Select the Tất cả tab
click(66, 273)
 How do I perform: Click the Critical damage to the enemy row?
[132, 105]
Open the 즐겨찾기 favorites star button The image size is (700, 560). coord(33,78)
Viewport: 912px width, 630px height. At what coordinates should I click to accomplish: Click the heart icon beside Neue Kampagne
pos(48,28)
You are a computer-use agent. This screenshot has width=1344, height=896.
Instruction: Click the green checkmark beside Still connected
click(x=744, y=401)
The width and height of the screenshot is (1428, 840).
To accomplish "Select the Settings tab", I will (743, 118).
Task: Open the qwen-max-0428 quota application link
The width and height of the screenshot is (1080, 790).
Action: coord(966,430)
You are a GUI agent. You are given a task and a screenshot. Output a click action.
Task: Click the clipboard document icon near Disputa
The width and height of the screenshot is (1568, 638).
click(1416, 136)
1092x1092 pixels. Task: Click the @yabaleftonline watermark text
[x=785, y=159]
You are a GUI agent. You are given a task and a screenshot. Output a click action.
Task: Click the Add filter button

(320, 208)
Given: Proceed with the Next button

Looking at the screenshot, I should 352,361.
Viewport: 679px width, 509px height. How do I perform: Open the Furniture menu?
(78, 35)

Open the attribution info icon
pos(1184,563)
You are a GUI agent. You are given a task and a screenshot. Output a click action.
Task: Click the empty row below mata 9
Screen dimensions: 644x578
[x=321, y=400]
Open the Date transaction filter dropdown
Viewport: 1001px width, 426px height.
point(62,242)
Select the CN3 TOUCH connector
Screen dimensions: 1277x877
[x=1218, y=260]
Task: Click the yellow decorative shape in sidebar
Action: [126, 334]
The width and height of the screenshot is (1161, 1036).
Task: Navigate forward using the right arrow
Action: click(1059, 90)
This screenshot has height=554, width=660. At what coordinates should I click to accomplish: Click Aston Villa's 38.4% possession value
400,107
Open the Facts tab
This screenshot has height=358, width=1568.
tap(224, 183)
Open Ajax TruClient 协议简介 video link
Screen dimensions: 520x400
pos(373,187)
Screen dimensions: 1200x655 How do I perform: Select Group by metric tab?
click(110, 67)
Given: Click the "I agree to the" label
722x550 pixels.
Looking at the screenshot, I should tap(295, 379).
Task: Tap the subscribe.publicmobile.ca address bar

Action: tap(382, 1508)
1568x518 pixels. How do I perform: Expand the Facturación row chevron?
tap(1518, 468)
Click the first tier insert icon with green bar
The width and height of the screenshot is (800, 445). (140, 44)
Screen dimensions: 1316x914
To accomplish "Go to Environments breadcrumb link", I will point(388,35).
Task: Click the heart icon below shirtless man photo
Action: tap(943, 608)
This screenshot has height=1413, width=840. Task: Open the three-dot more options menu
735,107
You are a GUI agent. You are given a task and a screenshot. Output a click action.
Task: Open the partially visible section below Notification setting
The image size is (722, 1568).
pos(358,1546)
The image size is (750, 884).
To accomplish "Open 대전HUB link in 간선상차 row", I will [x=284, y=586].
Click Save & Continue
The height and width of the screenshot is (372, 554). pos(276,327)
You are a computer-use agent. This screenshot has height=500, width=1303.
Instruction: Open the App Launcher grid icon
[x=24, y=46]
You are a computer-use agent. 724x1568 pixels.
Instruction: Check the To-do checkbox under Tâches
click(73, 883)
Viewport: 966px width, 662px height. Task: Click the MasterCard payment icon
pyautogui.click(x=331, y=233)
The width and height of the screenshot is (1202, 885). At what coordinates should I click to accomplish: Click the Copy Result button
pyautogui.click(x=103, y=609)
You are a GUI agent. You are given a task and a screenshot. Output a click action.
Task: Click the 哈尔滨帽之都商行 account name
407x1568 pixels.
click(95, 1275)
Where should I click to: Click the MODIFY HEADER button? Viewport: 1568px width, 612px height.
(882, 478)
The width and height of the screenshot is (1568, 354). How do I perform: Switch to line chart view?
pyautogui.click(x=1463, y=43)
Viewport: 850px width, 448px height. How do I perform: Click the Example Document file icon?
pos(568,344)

━━━━━━━━━━

**PROBLEM REQUIREMENTS:**
Repeat the data in full, exactly as supplied.

**RESULT FOR THIS EXERCISE:**
Select the Tất cả tab
click(66, 273)
 How do I perform: Click the Critical damage to the enemy row?
[132, 105]
Open the 즐겨찾기 favorites star button The image size is (700, 560). coord(33,78)
Viewport: 912px width, 630px height. At what coordinates should I click to accomplish: Click the heart icon beside Neue Kampagne
pos(48,28)
You are a computer-use agent. This screenshot has width=1344, height=896.
Instruction: Click the green checkmark beside Still connected
click(x=744, y=401)
The width and height of the screenshot is (1428, 840).
To accomplish "Select the Settings tab", I will (743, 118).
Task: Open the qwen-max-0428 quota application link
The width and height of the screenshot is (1080, 790).
Action: coord(966,430)
You are a GUI agent. You are given a task and a screenshot. Output a click action.
Task: Click the clipboard document icon near Disputa
The width and height of the screenshot is (1568, 638).
click(1416, 136)
1092x1092 pixels. Task: Click the @yabaleftonline watermark text
[x=785, y=159]
You are a GUI agent. You are given a task and a screenshot. Output a click action.
Task: Click the Add filter button

(320, 208)
Given: Proceed with the Next button

Looking at the screenshot, I should 352,361.
Viewport: 679px width, 509px height. How do I perform: Open the Furniture menu?
(78, 35)

Open the attribution info icon
pos(1184,563)
You are a GUI agent. You are given a task and a screenshot. Output a click action.
Task: Click the empty row below mata 9
Screen dimensions: 644x578
[x=321, y=400]
Open the Date transaction filter dropdown
Viewport: 1001px width, 426px height.
point(62,242)
Select the CN3 TOUCH connector
Screen dimensions: 1277x877
[x=1218, y=260]
Task: Click the yellow decorative shape in sidebar
Action: [126, 334]
The width and height of the screenshot is (1161, 1036).
Task: Navigate forward using the right arrow
Action: click(1059, 90)
This screenshot has height=554, width=660. At what coordinates should I click to accomplish: Click Aston Villa's 38.4% possession value
400,107
Open the Facts tab
This screenshot has height=358, width=1568.
tap(224, 183)
Open Ajax TruClient 协议简介 video link
Screen dimensions: 520x400
pos(373,187)
Screen dimensions: 1200x655 How do I perform: Select Group by metric tab?
click(110, 67)
Given: Click the "I agree to the" label
722x550 pixels.
Looking at the screenshot, I should tap(295, 379).
Task: Tap the subscribe.publicmobile.ca address bar

Action: tap(382, 1508)
1568x518 pixels. How do I perform: Expand the Facturación row chevron?
tap(1518, 468)
Click the first tier insert icon with green bar
The width and height of the screenshot is (800, 445). (140, 44)
Screen dimensions: 1316x914
To accomplish "Go to Environments breadcrumb link", I will point(388,35).
Task: Click the heart icon below shirtless man photo
Action: tap(943, 608)
This screenshot has height=1413, width=840. Task: Open the three-dot more options menu
735,107
You are a GUI agent. You are given a task and a screenshot. Output a click action.
Task: Open the partially visible section below Notification setting
The image size is (722, 1568).
pos(358,1546)
The image size is (750, 884).
To accomplish "Open 대전HUB link in 간선상차 row", I will [x=284, y=586].
Click Save & Continue
The height and width of the screenshot is (372, 554). pos(276,327)
You are a computer-use agent. This screenshot has height=500, width=1303.
Instruction: Open the App Launcher grid icon
[x=24, y=46]
You are a computer-use agent. 724x1568 pixels.
Instruction: Check the To-do checkbox under Tâches
click(73, 883)
Viewport: 966px width, 662px height. Task: Click the MasterCard payment icon
pyautogui.click(x=331, y=233)
The width and height of the screenshot is (1202, 885). At what coordinates should I click to accomplish: Click the Copy Result button
pyautogui.click(x=103, y=609)
You are a GUI agent. You are given a task and a screenshot. Output a click action.
Task: Click the 哈尔滨帽之都商行 account name
407x1568 pixels.
click(95, 1275)
Where should I click to: Click the MODIFY HEADER button? Viewport: 1568px width, 612px height.
(882, 478)
The width and height of the screenshot is (1568, 354). How do I perform: Switch to line chart view?
pyautogui.click(x=1463, y=43)
Viewport: 850px width, 448px height. How do I perform: Click the Example Document file icon?
pos(568,344)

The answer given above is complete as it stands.